Le naufrage du Jan Heweliusz : la nuit où la Baltique a englouti un géant
Le 14 janvier 1993, entre 4 h 10 et 5 h 12 du matin, le ferry MS Jan Heweliusz disparaissait dans les eaux glacées de la mer Baltique. Parti de Świnoujście, en Pologne, pour rejoindre Ystad, en Suède, le navire sombra avec 56 personnes à bord. Ce drame reste, à ce jour, la plus grande catastrophe maritime en temps de paix de l’histoire polonaise.
Un navire marqué par la malchance
Construit en 1977, le Jan Heweliusz était un navire roulier appartenant à Polish Ocean Lines et exploité par Euroafrica. Il assurait quotidiennement la liaison entre Świnoujście et Ystad, transportant camions et wagons à travers la Baltique.
Mais le ferry traînait derrière lui une réputation d’accidenté chronique : en 15 ans de service, il avait subi près de trente incidents sérieux. En 1982, il avait frôlé le naufrage, et en 1986, un incendie dévastateur avait endommagé une partie de sa structure.
Pour réparer, les ingénieurs décidèrent d’ajouter 70 tonnes de béton sur le pont, une mesure qui compromit gravement sa stabilité.
Quatre jours avant sa dernière traversée, une manœuvre d’accostage à Ystad endommagea la porte arrière du navire. Le capitaine Andrzej Ułasiewicz demanda à suspendre les opérations pour effectuer des réparations sérieuses, mais la direction refusa : on lui ordonna de repartir, après un colmatage temporaire.
Cette décision coûtera la vie à des dizaines d’hommes.
La nuit de la tempête
Le Jan Heweliusz quitta Świnoujście le 13 janvier 1993 à 22 h 30, avec deux heures de retard. À son bord : 36 passagers, 29 membres d’équipage, 28 camions et 10 wagons. Tous ignoraient que la tempête Verena allait transformer la traversée en enfer.
Vers 2 h 40, les vents se renforcèrent brutalement, atteignant la force 12 sur l’échelle de Beaufort. Les rafales soufflaient à plus de 160 km/h et les vagues dépassaient 5 mètres de haut.

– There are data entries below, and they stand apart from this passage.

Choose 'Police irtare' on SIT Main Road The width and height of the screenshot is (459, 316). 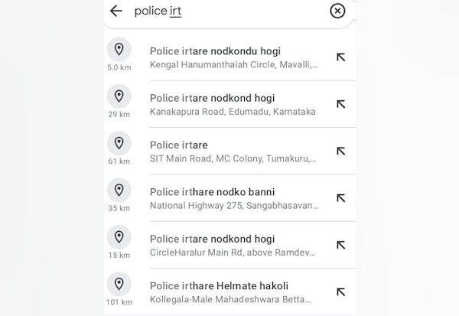tap(233, 151)
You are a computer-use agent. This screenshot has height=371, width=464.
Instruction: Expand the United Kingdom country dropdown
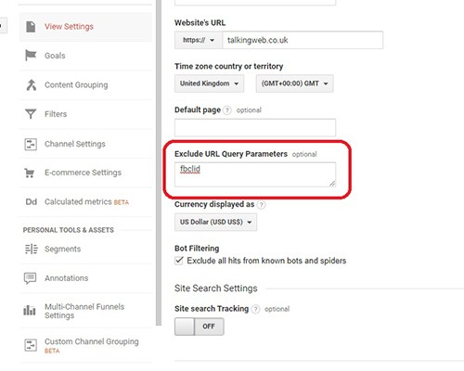coord(209,83)
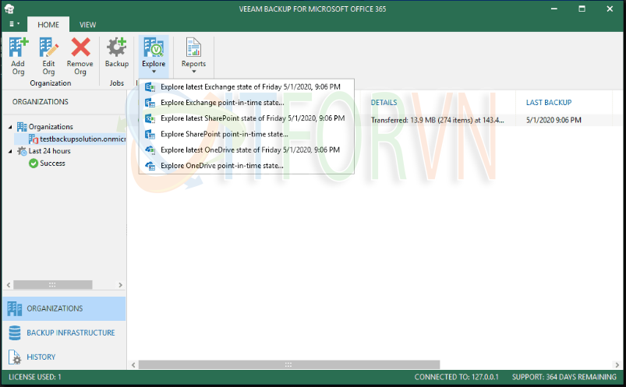Choose Explore SharePoint point-in-time state

point(224,134)
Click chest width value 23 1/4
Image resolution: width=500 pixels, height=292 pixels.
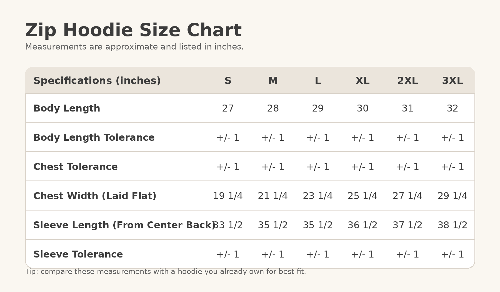click(318, 196)
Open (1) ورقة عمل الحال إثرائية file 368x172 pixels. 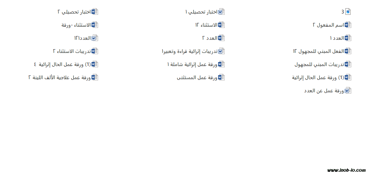point(318,77)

Pour stabiliser le navire, l’équipage prit une décision désespérée : remplir les ballasts du côté bâbord, à l’encontre des consignes de sécurité, ce qui accentua la gîte du ferry.
À 4 h du matin, une rafale d’une violence comparable à celle d’un ouragan frappa le flanc du navire. Le Jan Heweliusz pencha dangereusement. Les chargements mal arrimés glissèrent, aggravant la situation.
Le capitaine tenta de redresser le navire en le plaçant face au vent, mais il était déjà trop tard.
« Le capitaine Ułasiewicz a signalé une gîte de 30 degrés… puis de 70. Ensuite, plus rien. »
— Edward Bieniek, capitaine du MS Mikołaj Kopernik
À 4 h 30, l’ordre d’évacuation fut donné. Des passagers, à moitié endormis et vêtus de pyjamas, furent projetés par-dessus bord. À 4 h 40, le ferry lança un appel de détresse. Trente minutes plus tard, à 5 h 12, il chavira définitivement, à 24 km au large du cap Arkona, près de l’île allemande de Rügen.
Des secours trop tardifs
Les hélicoptères de sauvetage partirent de Parow et du Danemark, tandis que le ferry MS Jan Śniadecki rejoignait la zone du naufrage. Mais une erreur de communication sur la position du navire fit perdre une précieuse heure et demie.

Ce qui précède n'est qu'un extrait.